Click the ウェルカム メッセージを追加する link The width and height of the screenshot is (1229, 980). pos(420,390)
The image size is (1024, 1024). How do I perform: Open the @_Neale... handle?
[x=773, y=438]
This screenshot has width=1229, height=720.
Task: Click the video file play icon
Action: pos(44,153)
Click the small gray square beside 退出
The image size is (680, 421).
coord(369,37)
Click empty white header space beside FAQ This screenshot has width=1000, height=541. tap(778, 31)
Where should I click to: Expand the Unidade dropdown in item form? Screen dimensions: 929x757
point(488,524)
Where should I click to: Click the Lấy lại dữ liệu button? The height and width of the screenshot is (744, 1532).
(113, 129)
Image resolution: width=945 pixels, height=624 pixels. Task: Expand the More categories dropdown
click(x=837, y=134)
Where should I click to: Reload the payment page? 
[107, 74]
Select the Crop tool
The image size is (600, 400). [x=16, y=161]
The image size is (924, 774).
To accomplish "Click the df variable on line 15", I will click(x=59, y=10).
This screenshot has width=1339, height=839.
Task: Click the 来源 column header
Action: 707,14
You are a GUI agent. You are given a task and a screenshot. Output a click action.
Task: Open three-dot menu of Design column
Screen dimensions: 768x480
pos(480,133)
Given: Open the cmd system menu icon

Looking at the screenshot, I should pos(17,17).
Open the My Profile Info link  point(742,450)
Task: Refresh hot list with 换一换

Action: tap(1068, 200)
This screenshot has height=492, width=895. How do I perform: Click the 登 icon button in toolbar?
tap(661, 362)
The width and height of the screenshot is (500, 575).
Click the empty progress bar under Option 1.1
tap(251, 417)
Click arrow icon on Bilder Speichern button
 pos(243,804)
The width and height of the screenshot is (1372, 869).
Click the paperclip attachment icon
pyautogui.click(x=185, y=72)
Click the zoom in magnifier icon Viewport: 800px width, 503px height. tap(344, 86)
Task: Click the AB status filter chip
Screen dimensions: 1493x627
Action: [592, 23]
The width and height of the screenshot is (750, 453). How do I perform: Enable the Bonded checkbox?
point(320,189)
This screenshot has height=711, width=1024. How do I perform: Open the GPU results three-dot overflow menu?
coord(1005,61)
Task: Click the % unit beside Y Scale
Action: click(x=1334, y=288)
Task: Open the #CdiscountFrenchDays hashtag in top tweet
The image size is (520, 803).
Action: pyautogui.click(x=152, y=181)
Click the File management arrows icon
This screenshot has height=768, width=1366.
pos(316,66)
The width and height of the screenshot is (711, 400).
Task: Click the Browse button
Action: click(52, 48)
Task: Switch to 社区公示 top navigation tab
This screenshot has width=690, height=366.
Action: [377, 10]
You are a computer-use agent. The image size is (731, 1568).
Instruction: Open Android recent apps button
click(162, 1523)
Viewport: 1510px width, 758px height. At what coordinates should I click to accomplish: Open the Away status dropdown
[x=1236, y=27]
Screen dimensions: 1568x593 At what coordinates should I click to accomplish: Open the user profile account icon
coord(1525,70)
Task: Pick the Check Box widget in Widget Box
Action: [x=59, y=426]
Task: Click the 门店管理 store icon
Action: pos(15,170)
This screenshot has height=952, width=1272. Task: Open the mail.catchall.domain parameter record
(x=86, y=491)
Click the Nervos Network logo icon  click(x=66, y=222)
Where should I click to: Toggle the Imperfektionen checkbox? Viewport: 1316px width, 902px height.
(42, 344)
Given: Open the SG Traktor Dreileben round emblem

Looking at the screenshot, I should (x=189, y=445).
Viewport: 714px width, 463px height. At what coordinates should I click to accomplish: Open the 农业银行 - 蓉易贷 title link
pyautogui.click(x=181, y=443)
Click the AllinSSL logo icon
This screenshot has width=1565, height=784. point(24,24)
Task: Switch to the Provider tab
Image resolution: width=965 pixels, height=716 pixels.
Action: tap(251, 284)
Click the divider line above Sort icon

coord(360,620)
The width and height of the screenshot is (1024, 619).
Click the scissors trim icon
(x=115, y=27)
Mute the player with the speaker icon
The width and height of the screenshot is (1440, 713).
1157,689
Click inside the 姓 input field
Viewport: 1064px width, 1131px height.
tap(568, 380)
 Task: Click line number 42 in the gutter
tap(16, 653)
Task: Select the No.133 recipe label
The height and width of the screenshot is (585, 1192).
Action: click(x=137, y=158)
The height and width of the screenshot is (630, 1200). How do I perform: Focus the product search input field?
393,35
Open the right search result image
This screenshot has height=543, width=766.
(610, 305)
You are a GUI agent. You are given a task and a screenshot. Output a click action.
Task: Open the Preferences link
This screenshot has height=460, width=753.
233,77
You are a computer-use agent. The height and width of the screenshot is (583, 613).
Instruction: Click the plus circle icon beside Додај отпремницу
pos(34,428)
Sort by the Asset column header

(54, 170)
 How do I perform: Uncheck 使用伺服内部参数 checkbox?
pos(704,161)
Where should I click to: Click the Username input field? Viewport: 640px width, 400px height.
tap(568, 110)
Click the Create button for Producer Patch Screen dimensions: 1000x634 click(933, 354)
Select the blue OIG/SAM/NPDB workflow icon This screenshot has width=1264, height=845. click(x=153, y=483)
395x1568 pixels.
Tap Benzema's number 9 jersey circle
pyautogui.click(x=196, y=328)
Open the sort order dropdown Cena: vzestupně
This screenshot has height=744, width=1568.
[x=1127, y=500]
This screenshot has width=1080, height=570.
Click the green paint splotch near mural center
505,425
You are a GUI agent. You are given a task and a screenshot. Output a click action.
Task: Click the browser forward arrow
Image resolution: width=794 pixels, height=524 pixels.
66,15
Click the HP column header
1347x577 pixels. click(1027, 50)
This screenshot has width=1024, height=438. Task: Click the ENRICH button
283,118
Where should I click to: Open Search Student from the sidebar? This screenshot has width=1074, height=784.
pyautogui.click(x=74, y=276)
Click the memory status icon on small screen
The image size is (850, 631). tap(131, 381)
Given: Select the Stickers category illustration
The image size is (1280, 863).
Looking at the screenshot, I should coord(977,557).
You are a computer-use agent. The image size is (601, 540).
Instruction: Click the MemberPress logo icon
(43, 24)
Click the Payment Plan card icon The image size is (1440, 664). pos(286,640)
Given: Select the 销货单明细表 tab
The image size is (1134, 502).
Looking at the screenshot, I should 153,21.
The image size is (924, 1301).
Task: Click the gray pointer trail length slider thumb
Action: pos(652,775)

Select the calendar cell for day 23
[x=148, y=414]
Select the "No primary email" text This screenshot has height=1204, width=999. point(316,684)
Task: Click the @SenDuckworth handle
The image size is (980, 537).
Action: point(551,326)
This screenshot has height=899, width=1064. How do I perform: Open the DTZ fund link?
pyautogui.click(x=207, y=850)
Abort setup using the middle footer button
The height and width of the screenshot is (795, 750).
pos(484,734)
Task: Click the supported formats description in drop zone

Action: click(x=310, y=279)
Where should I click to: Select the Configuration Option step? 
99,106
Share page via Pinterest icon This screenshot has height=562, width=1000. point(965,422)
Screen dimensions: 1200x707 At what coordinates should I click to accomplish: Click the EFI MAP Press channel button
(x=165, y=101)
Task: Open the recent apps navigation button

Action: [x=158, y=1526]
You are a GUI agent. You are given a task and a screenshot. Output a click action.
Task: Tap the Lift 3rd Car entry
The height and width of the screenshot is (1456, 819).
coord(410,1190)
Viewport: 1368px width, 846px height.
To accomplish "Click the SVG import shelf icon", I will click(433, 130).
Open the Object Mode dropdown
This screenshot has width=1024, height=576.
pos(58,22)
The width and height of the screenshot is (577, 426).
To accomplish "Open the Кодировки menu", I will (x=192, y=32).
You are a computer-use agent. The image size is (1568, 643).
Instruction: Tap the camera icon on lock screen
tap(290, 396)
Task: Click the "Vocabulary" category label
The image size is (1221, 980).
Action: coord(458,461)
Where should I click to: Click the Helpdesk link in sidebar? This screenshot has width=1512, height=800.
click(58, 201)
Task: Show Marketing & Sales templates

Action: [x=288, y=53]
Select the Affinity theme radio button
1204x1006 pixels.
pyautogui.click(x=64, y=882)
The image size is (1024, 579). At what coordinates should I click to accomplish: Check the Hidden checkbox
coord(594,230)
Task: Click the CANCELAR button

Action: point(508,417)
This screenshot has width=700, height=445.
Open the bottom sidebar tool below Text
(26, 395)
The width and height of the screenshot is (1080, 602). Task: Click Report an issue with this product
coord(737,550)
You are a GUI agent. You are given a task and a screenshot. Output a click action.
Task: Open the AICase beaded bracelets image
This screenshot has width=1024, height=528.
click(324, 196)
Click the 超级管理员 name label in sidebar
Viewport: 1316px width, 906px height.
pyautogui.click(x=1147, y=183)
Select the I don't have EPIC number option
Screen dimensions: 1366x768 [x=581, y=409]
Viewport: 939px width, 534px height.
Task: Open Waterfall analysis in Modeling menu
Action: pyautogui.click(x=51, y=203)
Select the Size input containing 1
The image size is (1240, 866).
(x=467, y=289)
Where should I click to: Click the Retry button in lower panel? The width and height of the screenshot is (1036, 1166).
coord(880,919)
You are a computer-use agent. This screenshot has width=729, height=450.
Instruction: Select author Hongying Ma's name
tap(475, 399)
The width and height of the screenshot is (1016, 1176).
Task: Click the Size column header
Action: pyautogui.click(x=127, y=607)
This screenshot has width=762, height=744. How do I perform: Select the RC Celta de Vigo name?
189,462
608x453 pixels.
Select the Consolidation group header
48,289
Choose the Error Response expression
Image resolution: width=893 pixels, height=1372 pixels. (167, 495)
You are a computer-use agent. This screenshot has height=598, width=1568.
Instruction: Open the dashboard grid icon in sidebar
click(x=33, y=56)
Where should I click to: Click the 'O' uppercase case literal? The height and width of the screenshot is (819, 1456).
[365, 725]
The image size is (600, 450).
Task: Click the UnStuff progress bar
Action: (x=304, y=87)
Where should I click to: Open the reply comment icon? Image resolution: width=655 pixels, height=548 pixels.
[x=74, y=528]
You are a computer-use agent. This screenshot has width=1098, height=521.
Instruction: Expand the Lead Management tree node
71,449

- - - - - - -

» **EXERCISE OBJECTIVE**: Only the lines above starting at the line that holds "height=1204, width=999. point(316,684)" and ending at the line that holds "You are a computer-use agent. The image size is (1568, 643)." are to be repeated, exactly and in full.

» **RESPONSE TO THIS TASK**:
Select the "No primary email" text This screenshot has height=1204, width=999. point(316,684)
Task: Click the @SenDuckworth handle
The image size is (980, 537).
Action: point(551,326)
This screenshot has height=899, width=1064. How do I perform: Open the DTZ fund link?
pyautogui.click(x=207, y=850)
Abort setup using the middle footer button
The height and width of the screenshot is (795, 750).
pos(484,734)
Task: Click the supported formats description in drop zone

Action: click(x=310, y=279)
Where should I click to: Select the Configuration Option step? 
99,106
Share page via Pinterest icon This screenshot has height=562, width=1000. point(965,422)
Screen dimensions: 1200x707 At what coordinates should I click to accomplish: Click the EFI MAP Press channel button
(x=165, y=101)
Task: Open the recent apps navigation button

Action: [x=158, y=1526]
You are a GUI agent. You are given a task and a screenshot. Output a click action.
Task: Tap the Lift 3rd Car entry
The height and width of the screenshot is (1456, 819).
coord(410,1190)
Viewport: 1368px width, 846px height.
To accomplish "Click the SVG import shelf icon", I will click(433, 130).
Open the Object Mode dropdown
This screenshot has width=1024, height=576.
pos(58,22)
The width and height of the screenshot is (577, 426).
To accomplish "Open the Кодировки menu", I will (x=192, y=32).
You are a computer-use agent. The image size is (1568, 643).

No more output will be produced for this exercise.